- **Data rows**

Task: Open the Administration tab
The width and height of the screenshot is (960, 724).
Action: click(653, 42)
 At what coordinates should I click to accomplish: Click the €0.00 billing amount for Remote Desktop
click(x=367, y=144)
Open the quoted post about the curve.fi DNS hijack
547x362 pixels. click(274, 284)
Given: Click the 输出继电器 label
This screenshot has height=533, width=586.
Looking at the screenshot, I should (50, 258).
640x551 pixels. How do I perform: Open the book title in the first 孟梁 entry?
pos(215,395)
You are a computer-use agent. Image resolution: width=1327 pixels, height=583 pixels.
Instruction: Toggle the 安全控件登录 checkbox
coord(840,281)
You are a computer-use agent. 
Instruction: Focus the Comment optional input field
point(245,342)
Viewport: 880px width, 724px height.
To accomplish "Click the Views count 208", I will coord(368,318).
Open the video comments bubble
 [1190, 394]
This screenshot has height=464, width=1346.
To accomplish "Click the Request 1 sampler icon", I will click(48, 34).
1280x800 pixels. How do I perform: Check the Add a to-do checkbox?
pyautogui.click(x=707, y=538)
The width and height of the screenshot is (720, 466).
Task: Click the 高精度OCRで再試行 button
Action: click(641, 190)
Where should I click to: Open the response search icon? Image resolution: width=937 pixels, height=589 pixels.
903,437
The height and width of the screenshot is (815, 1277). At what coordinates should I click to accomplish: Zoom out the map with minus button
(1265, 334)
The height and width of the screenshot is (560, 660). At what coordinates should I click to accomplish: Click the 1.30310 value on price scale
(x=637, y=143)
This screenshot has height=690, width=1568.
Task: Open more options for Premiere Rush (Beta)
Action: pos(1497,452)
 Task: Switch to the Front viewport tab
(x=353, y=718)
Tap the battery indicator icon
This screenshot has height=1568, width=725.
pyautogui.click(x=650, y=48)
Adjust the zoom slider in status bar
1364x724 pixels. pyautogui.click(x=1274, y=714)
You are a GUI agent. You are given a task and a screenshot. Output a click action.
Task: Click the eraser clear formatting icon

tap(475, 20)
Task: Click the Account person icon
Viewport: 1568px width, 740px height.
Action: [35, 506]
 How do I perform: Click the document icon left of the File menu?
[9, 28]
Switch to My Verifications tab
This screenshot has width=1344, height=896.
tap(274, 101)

- **Work required**
Could you render every line of the rows above as a Markdown table with two columns, No. for the line's number and Line for its text, leaving out blank lines?

- **Response**
| No. | Line |
|---|---|
| 1 | Task: Open the Administration tab |
| 2 | The width and height of the screenshot is (960, 724). |
| 3 | Action: click(653, 42) |
| 4 |  At what coordinates should I click to accomplish: Click the €0.00 billing amount for Remote Desktop |
| 5 | click(x=367, y=144) |
| 6 | Open the quoted post about the curve.fi DNS hijack |
| 7 | 547x362 pixels. click(274, 284) |
| 8 | Given: Click the 输出继电器 label |
| 9 | This screenshot has height=533, width=586. |
| 10 | Looking at the screenshot, I should (50, 258). |
| 11 | 640x551 pixels. How do I perform: Open the book title in the first 孟梁 entry? |
| 12 | pos(215,395) |
| 13 | You are a computer-use agent. Image resolution: width=1327 pixels, height=583 pixels. |
| 14 | Instruction: Toggle the 安全控件登录 checkbox |
| 15 | coord(840,281) |
| 16 | You are a computer-use agent.  |
| 17 | Instruction: Focus the Comment optional input field |
| 18 | point(245,342) |
| 19 | Viewport: 880px width, 724px height. |
| 20 | To accomplish "Click the Views count 208", I will coord(368,318). |
| 21 | Open the video comments bubble |
| 22 |  [1190, 394] |
| 23 | This screenshot has height=464, width=1346. |
| 24 | To accomplish "Click the Request 1 sampler icon", I will click(48, 34). |
| 25 | 1280x800 pixels. How do I perform: Check the Add a to-do checkbox? |
| 26 | pyautogui.click(x=707, y=538) |
| 27 | The width and height of the screenshot is (720, 466). |
| 28 | Task: Click the 高精度OCRで再試行 button |
| 29 | Action: click(641, 190) |
| 30 | Where should I click to: Open the response search icon? Image resolution: width=937 pixels, height=589 pixels. |
| 31 | 903,437 |
| 32 | The height and width of the screenshot is (815, 1277). At what coordinates should I click to accomplish: Zoom out the map with minus button |
| 33 | (1265, 334) |
| 34 | The height and width of the screenshot is (560, 660). At what coordinates should I click to accomplish: Click the 1.30310 value on price scale |
| 35 | (x=637, y=143) |
| 36 | This screenshot has height=690, width=1568. |
| 37 | Task: Open more options for Premiere Rush (Beta) |
| 38 | Action: pos(1497,452) |
| 39 |  Task: Switch to the Front viewport tab |
| 40 | (x=353, y=718) |
| 41 | Tap the battery indicator icon |
| 42 | This screenshot has height=1568, width=725. |
| 43 | pyautogui.click(x=650, y=48) |
| 44 | Adjust the zoom slider in status bar |
| 45 | 1364x724 pixels. pyautogui.click(x=1274, y=714) |
| 46 | You are a GUI agent. You are given a task and a screenshot. Output a click action. |
| 47 | Task: Click the eraser clear formatting icon |
| 48 | tap(475, 20) |
| 49 | Task: Click the Account person icon |
| 50 | Viewport: 1568px width, 740px height. |
| 51 | Action: [35, 506] |
| 52 |  How do I perform: Click the document icon left of the File menu? |
| 53 | [9, 28] |
| 54 | Switch to My Verifications tab |
| 55 | This screenshot has width=1344, height=896. |
| 56 | tap(274, 101) |